REQUIRED WORK.
(1) Print the passage on United's players from "Rooney can pass, can" up to and including "and stay there.".
(2) Say whether each statement agrees with the passage on United's players, answering yes or no and quoting the deciding words: (a) The writer agrees with van Gaal that Rooney should play deeper. (b) The writer considers Fellaini unsellable. (c) The writer thinks Rooney would score fewer than 20 goals playing up front.

PROVIDED TEXT.
------

Blind and Herrera are closer to safety, despite the latter’s apparent low ranking with van Gaal. Most reds seem to be baffled the Spaniard hasn’t had more of a run in the side, rating his positivity, athleticism and goal-threat. Again the sense is that policy has wobbled as team form has failed to turn; the blend hasn’t either established itself or been driven hard or consistently enough by the coaching staff. We all know things get compromised but arguably playing philosophy can and should transcend fickleness/luck/injury. Van Gaal, despite the imperial pomp, has not dictated; players do not seem to be sufficiently steeped in belief or method.

We can scoot past the problems Fellaini has faced on the grounds that he’s patently in the unproven camp. Despite his presence (in every sense) as the Andy Carroll in Long Ball United’s Plan B, the gangly Belgian remains profoundly sellable.

The richest difficulties appear to concern Rooney and RVP. Wazza is probably United’s most complete striker but I am with van Gaal in thinking he should be playing deeper; he’s just ripe and ready for the Paul Scholes role, for me.

Rooney can pass, can read the play, can dominate possession; he thrives on involvement. There are times when his touch deserts him but it strikes me that this happens mostly when he’s drifting in and out of the game (i.e. when isolated, up front). In central midfield he might boss more games than almost any other player in the Premiership. True, he would get 20 plus goals no danger up top but somebody else can do that in a fluently-attacking side. He may really be uniquely kitted out for the schemer/gatherer/prober/piercer role that only the truly finest players can occupy. Given that my hunch is Scholesies are rarer even than top-notch strikers and given Rooney’s mature stage as a player, I reckon the skipper should drop into that pivotal position and stay there.

I say this fully aware of significant evidence to the contrary. I’ve noted (well, bawled, actually) about Rooney’s utter failure at that highest level of international tournament play. Those repeated but still weirdly inexplicable crashes during the majors. How then can we view him as godlike midfield strutter of uberstuff? Instinct. It might take a few months but I simply think Rooney could make that role his own.

------

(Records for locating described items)
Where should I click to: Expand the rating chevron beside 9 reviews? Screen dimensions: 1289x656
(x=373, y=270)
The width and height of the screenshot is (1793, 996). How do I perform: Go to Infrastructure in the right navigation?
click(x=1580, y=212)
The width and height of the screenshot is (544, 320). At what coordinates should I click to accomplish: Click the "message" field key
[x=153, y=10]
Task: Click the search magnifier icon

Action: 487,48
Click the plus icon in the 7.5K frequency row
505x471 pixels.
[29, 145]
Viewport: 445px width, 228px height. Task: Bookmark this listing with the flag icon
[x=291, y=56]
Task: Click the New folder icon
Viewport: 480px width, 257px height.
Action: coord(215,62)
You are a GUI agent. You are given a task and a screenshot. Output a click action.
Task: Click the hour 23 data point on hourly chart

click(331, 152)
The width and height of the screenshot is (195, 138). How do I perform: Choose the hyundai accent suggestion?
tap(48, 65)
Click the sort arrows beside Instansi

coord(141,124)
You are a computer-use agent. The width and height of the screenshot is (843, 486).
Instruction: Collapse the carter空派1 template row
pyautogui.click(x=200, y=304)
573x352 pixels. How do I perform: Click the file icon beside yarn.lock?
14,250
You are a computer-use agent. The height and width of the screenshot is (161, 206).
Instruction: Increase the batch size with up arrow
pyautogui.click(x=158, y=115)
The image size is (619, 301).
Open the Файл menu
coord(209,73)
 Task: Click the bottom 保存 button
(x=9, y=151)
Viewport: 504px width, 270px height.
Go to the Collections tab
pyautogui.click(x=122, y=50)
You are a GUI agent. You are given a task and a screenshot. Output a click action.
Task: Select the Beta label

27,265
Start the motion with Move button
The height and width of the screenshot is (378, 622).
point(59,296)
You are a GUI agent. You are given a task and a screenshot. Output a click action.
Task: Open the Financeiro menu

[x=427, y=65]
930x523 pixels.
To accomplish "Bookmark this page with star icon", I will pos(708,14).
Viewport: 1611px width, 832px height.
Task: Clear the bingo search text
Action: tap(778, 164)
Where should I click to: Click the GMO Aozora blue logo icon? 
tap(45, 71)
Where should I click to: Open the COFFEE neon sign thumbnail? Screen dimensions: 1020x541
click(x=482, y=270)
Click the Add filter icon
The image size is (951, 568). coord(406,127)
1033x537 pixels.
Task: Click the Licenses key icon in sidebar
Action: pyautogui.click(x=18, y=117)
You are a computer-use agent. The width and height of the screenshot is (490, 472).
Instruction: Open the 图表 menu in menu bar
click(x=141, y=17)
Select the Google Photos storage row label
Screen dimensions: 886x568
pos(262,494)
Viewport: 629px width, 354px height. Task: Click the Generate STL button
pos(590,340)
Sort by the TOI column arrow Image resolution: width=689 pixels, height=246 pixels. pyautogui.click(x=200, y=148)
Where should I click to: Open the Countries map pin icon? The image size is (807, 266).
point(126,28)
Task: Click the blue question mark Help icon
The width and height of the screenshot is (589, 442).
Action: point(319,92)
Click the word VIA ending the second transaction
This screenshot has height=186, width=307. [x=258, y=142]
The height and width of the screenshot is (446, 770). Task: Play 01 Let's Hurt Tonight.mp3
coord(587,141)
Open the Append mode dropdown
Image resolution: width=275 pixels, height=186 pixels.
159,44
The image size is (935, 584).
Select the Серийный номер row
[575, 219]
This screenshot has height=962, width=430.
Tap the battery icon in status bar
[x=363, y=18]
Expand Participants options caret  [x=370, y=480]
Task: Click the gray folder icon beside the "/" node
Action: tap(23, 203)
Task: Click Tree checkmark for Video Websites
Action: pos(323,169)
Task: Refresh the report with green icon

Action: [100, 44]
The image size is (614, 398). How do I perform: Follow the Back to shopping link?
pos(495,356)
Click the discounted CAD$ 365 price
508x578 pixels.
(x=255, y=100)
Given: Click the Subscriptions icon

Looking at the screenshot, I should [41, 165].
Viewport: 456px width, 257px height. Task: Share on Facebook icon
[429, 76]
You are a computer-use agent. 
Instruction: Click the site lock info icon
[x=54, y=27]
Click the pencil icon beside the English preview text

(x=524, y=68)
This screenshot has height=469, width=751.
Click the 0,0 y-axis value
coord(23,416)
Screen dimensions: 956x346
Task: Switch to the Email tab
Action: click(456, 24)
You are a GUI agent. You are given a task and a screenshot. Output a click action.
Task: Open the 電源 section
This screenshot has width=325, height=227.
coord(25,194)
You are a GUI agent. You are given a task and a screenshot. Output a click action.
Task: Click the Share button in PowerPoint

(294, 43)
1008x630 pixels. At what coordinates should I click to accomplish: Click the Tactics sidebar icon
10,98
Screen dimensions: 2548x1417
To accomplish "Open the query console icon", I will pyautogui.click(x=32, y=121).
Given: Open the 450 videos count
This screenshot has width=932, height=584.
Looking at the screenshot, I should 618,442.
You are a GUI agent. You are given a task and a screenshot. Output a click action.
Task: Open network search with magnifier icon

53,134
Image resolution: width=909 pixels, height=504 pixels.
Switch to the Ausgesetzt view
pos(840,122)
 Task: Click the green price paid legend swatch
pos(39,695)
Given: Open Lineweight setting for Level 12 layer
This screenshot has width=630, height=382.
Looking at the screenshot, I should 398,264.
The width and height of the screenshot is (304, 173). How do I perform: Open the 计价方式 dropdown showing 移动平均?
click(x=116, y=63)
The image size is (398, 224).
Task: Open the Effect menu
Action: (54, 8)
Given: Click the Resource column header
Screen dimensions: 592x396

------

ANSWERS TO EACH TASK.
(1)
Rooney can pass, can read the play, can dominate possession; he thrives on involvement. There are times when his touch deserts him but it strikes me that this happens mostly when he’s drifting in and out of the game (i.e. when isolated, up front). In central midfield he might boss more games than almost any other player in the Premiership. True, he would get 20 plus goals no danger up top but somebody else can do that in a fluently-attacking side. He may really be uniquely kitted out for the schemer/gatherer/prober/piercer role that only the truly finest players can occupy. Given that my hunch is Scholesies are rarer even than top-notch strikers and given Rooney’s mature stage as a player, I reckon the skipper should drop into that pivotal position and stay there.

(2)
(a) Yes: "I am with van Gaal in thinking he should be playing deeper"
(b) No: "the gangly Belgian remains profoundly sellable"
(c) No: "True, he would get 20 plus goals no danger up top"